------ Records supplied ------
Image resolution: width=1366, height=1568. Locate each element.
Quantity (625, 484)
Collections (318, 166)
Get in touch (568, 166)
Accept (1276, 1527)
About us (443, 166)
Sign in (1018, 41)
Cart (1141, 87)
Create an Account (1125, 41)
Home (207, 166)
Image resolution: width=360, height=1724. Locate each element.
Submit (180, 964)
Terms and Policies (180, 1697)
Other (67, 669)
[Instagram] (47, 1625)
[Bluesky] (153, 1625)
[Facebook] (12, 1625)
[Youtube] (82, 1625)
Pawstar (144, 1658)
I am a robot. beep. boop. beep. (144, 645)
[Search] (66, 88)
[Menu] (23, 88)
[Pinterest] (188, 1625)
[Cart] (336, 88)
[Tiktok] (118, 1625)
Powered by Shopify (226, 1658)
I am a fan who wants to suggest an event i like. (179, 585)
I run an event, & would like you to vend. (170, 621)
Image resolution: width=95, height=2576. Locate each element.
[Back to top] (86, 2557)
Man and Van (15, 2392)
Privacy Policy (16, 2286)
------
About this exercise — Starting from the line that contains "I run an event, &", give again every line to the last line of the data, exactly. Include nothing else.

Written answer —
I run an event, & would like you to vend. (170, 621)
Image resolution: width=95, height=2576. Locate each element.
[Back to top] (86, 2557)
Man and Van (15, 2392)
Privacy Policy (16, 2286)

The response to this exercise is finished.